→ **DATA FOR ANALYSIS**
• • • •

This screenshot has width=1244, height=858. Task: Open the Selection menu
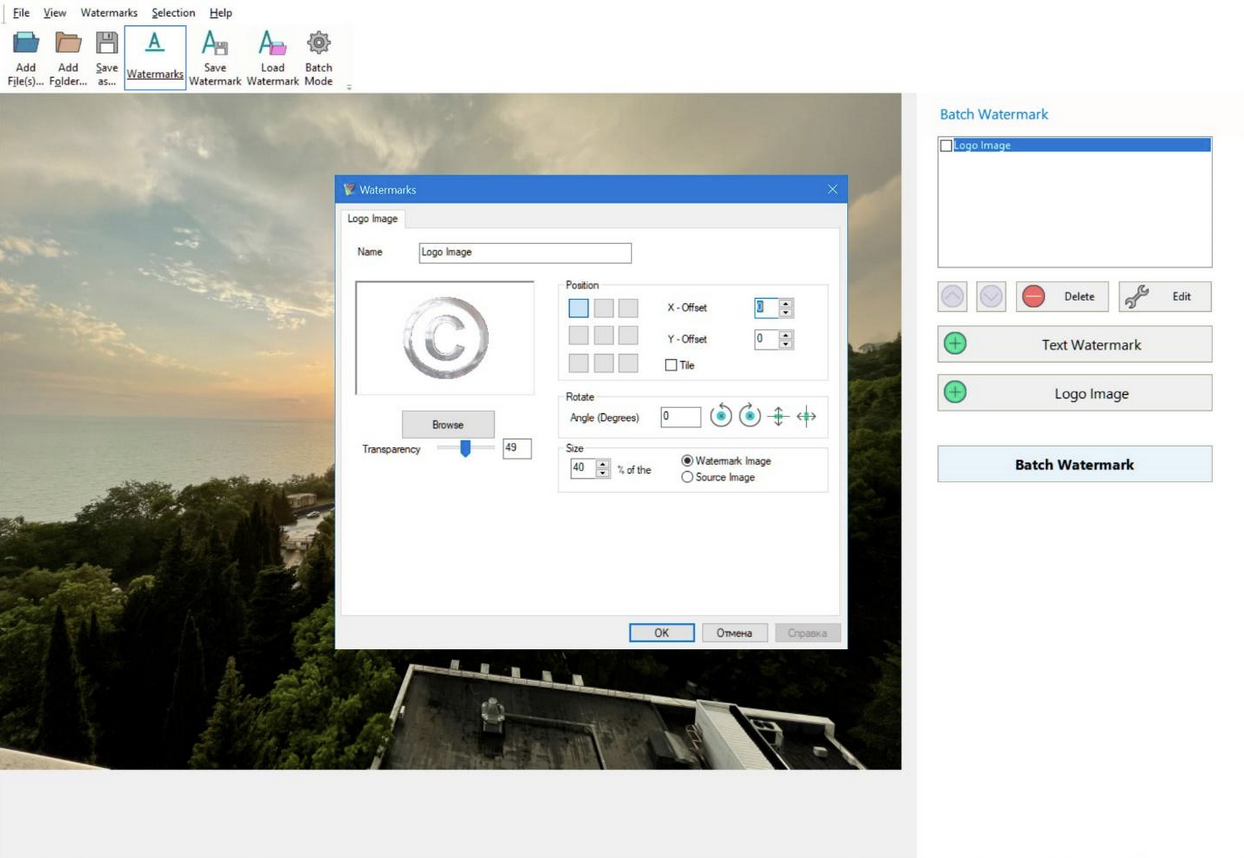coord(173,13)
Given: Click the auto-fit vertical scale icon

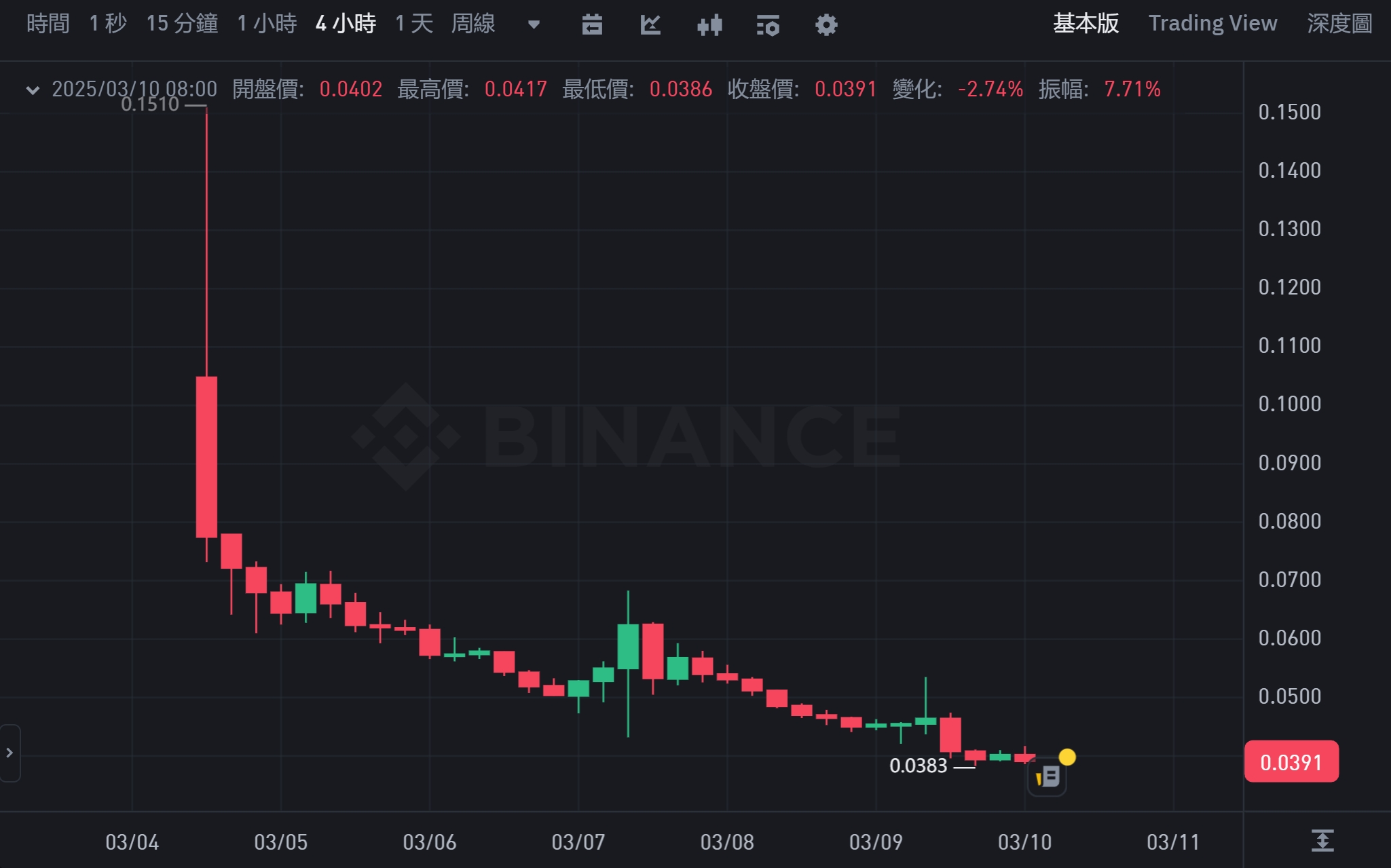Looking at the screenshot, I should click(x=1322, y=841).
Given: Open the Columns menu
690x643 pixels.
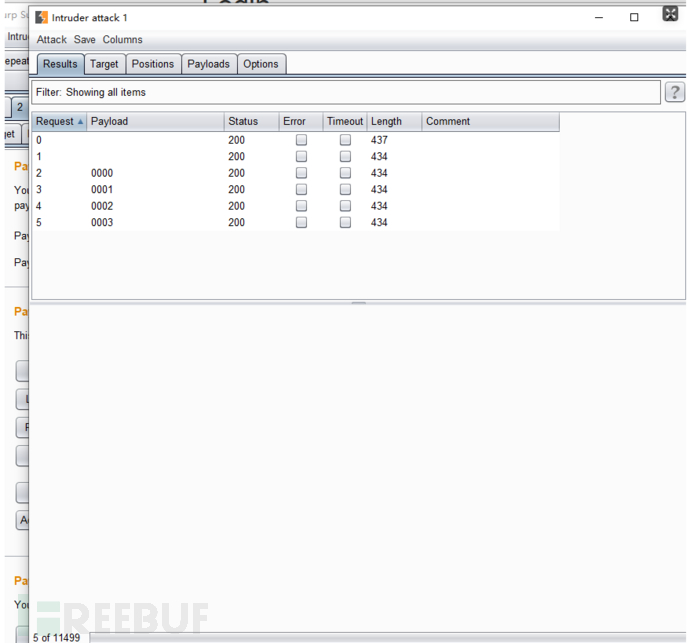Looking at the screenshot, I should click(122, 40).
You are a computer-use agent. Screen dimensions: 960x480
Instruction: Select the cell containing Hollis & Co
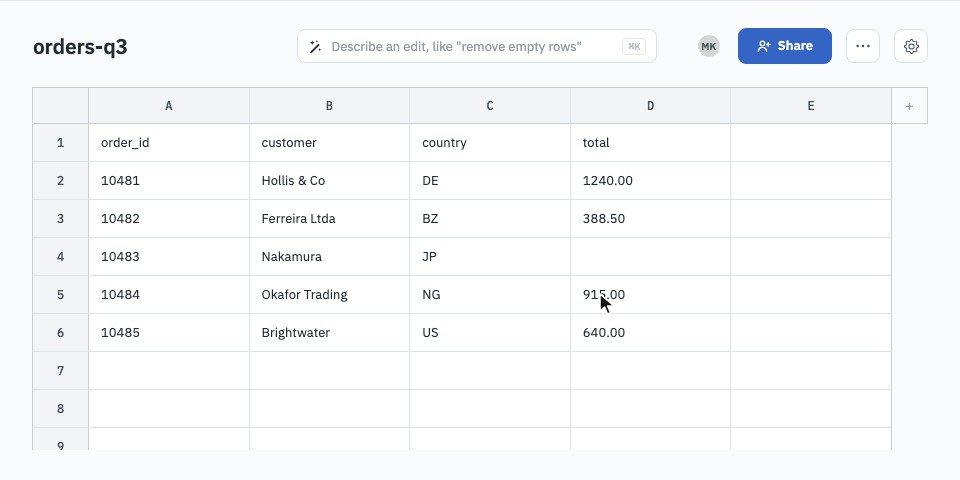(329, 181)
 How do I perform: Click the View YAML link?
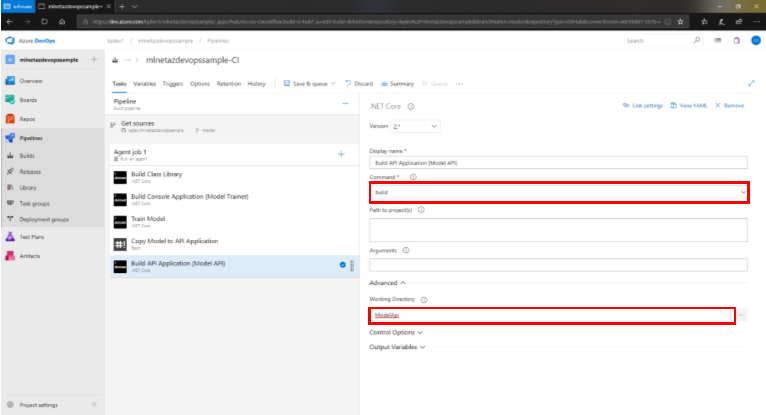[690, 105]
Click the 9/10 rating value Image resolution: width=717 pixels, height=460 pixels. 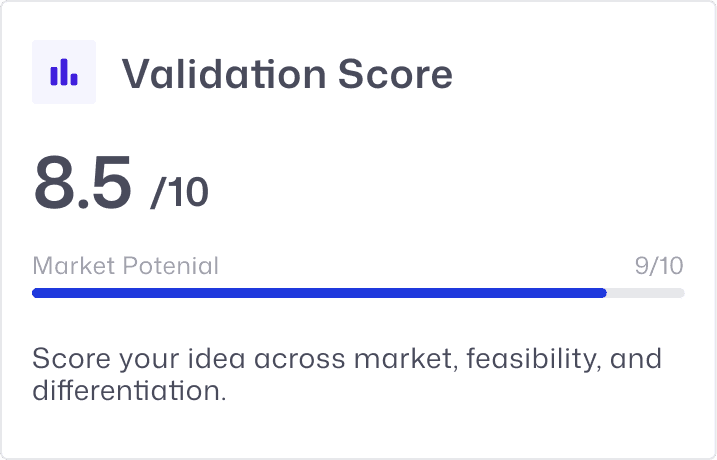pyautogui.click(x=659, y=266)
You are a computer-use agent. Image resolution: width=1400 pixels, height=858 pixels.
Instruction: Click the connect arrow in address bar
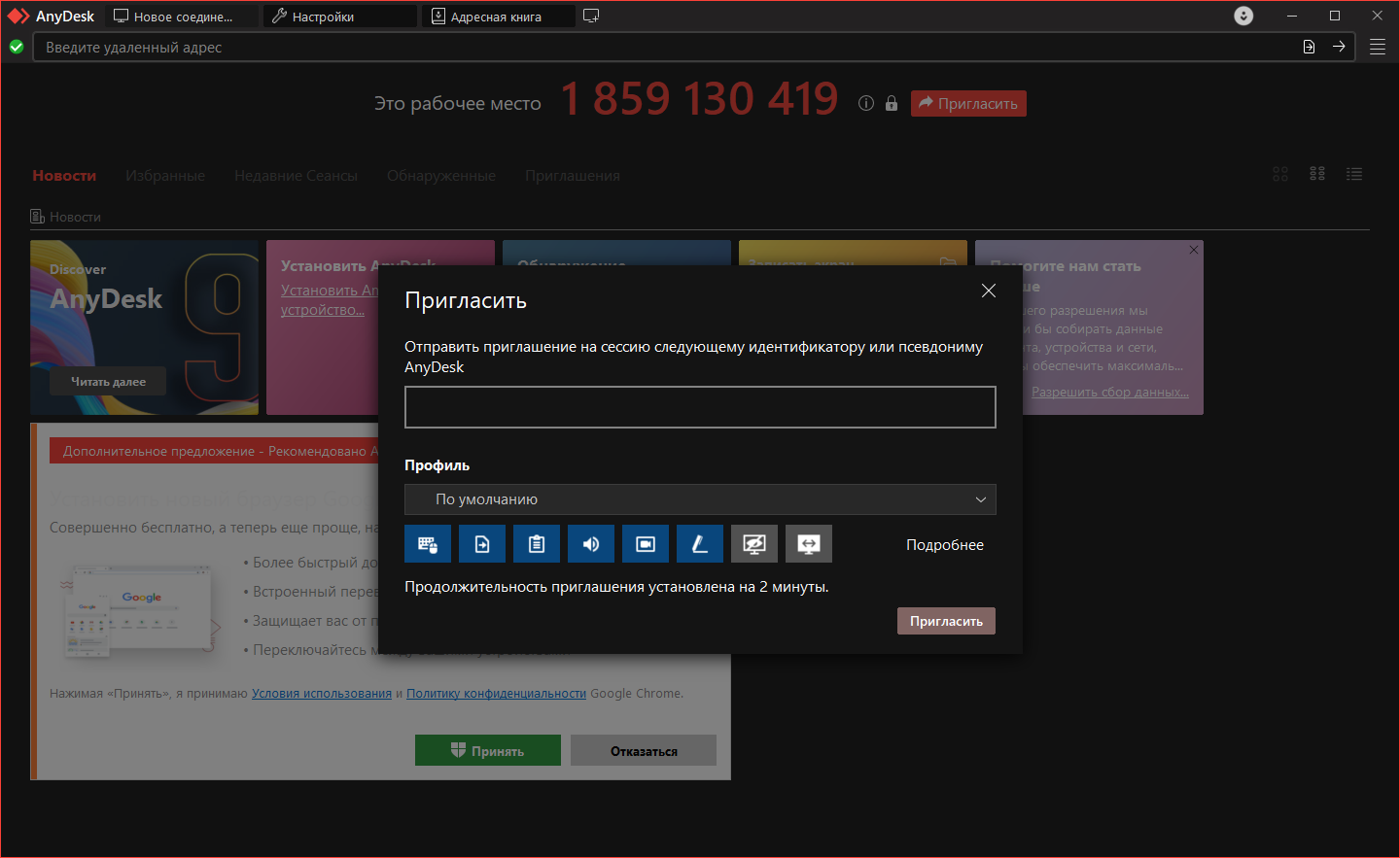tap(1339, 47)
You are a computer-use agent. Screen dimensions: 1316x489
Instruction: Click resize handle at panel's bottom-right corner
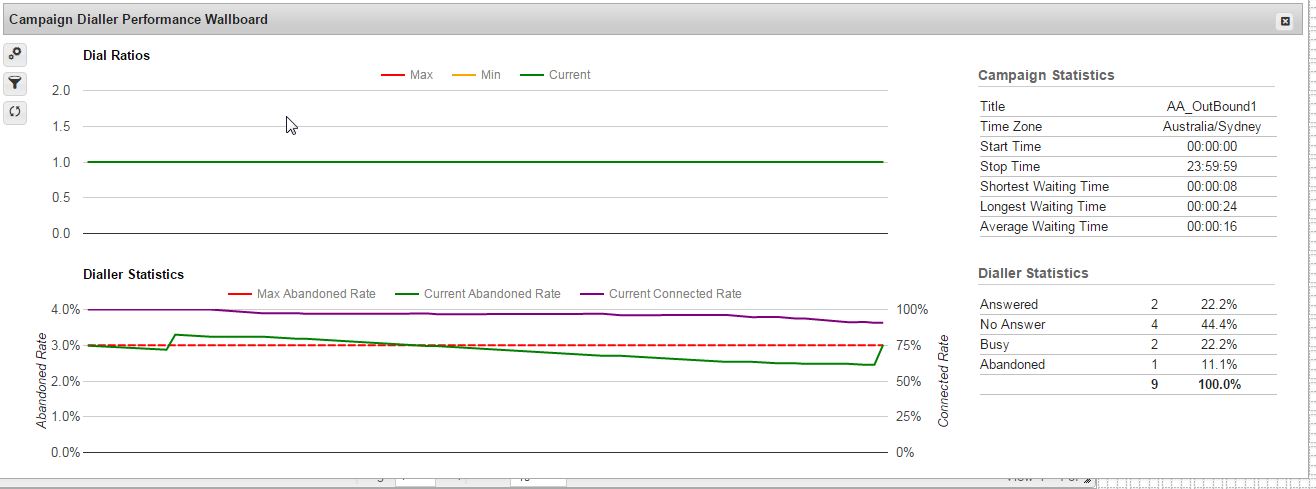click(1088, 479)

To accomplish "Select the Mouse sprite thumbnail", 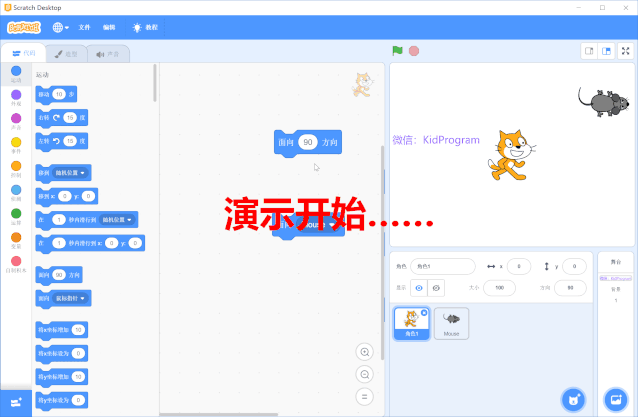I will tap(452, 322).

• • • •

Show every line from the entries above in which the word "computer" appears.

→ **EXERCISE RESULT**
You are a computer-use agent. Screen dimensions: 960x480
You are a computer-use agent. Image resolution: width=1400 pixels, height=858 pixels.
You are a computer-use agent. Screen dimensions: 1316x489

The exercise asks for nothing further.